**Textauszug**
Editorial


von
Rainer Vollmer
Bonner PZ-Korrespondent
Wenn der Europäische Gerichtshof seinen Generalanwalt Giuseppe Tesauro ernst nimmt, dann wird das Gesundheitswesen der EU-Mitgliedsstaaten bald anders aussehen als bisher gewohnt. Dann nämlich ist folgendes Szenario möglich: Ein deutscher AOK-Versicherter läßt sich bei einem Arzt in den Niederlanden ambulant behandeln, die Brille kauft er in Belgien und die Arzneimittel im vom Staat diktierten Niedrigpreisland Frankreich.
Dafür nämlich plädierte der Generalanwalt bei einer Klage zweier Luxemburger. Gesetzlich Krankenversicherte sollen sich künftig ganz regulär innerhalb der Europäischen Union ambulant behandeln lassen dürfen, ohne daß die jeweilige Krankenkasse des Heimatlandes diese Behandlung genehmigen muß. Gleichzeitig haben Patienten nicht nur bei Notfallbehandlungen ein Recht darauf, die Kosten für die Auslandsbehandlung bis zu der Höhe erstattet zu bekommen, wie sie für die gleiche medizinische Dienstleistung oder Ware im Inland angefallen wären.

**Aufgaben**
1 - Beantworten Sie anhand des Editorials:
(a) Wie heißt der Generalanwalt des Europäischen Gerichtshofs?
(b) In welchem Land kauft der AOK-Versicherte im beschriebenen Szenario die Brille?
(c) Bei wessen Klage plädierte der Generalanwalt?
2 - Schreiben Sie aus dem Editorial den Wortlaut ab, der mit „Dafür nämlich plädierte“ beginnt und sich bis einschließlich „Inland angefallen wären.“ fortsetzt.

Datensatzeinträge
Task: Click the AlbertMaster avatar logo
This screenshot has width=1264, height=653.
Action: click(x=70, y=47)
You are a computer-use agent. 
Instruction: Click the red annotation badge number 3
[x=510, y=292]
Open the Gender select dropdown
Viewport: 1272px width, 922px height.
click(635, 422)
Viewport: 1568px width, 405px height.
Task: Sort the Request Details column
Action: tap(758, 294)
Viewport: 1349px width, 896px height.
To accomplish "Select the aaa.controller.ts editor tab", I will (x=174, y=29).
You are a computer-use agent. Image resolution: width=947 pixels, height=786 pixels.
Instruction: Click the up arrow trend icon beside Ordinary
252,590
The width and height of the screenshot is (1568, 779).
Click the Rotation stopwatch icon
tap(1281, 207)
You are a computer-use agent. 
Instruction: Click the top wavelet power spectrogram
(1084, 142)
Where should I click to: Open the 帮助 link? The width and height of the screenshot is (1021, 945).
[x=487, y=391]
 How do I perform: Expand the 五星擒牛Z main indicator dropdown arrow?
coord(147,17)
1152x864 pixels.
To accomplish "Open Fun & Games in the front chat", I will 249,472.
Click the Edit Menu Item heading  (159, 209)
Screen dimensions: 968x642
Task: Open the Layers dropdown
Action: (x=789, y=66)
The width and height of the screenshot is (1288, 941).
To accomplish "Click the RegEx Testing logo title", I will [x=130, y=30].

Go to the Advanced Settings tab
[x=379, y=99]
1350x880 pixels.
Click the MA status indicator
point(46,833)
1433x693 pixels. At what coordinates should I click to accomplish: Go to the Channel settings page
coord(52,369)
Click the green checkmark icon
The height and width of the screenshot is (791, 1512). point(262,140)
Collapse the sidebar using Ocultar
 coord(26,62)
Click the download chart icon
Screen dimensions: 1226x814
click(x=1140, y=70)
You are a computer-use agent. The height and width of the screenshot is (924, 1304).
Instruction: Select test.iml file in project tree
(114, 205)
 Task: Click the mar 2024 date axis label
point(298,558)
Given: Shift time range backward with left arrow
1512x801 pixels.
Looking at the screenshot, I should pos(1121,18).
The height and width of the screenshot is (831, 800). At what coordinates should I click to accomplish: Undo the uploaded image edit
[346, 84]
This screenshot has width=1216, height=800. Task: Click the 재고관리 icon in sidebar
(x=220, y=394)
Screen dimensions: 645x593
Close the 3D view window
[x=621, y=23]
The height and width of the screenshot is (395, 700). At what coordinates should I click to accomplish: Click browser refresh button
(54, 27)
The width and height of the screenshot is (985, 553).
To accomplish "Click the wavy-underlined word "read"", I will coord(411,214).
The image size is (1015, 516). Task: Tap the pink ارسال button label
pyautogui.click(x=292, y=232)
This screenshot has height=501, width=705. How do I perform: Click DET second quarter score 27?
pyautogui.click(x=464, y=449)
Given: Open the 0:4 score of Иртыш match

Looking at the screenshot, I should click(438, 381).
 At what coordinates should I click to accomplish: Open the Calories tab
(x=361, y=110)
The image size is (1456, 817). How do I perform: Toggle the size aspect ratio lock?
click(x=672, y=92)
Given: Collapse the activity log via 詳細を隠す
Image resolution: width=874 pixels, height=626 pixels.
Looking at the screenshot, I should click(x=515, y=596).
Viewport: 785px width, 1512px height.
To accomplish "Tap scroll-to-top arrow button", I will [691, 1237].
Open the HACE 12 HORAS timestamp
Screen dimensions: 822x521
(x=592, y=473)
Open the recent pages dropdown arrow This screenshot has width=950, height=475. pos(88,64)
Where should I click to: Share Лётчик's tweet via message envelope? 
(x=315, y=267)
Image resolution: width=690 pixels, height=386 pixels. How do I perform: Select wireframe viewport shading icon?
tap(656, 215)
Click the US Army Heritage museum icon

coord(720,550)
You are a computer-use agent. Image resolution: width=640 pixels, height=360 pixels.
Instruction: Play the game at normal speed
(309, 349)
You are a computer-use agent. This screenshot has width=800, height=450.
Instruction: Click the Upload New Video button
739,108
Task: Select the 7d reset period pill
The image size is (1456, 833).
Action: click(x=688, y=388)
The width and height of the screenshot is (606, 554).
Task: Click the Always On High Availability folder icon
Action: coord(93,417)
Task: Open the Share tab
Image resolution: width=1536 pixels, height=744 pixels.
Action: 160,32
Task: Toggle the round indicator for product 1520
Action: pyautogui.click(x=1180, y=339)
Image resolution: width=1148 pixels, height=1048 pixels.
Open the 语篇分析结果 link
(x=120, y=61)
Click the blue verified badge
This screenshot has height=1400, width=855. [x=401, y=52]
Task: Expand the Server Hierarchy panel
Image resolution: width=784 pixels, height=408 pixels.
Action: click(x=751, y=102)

**Antworten**
1 -
(a) Giuseppe Tesauro
(b) In Belgien
(c) Bei der Klage zweier Luxemburger

2 -
Dafür nämlich plädierte der Generalanwalt bei einer Klage zweier Luxemburger. Gesetzlich Krankenversicherte sollen sich künftig ganz regulär innerhalb der Europäischen Union ambulant behandeln lassen dürfen, ohne daß die jeweilige Krankenkasse des Heimatlandes diese Behandlung genehmigen muß. Gleichzeitig haben Patienten nicht nur bei Notfallbehandlungen ein Recht darauf, die Kosten für die Auslandsbehandlung bis zu der Höhe erstattet zu bekommen, wie sie für die gleiche medizinische Dienstleistung oder Ware im Inland angefallen wären.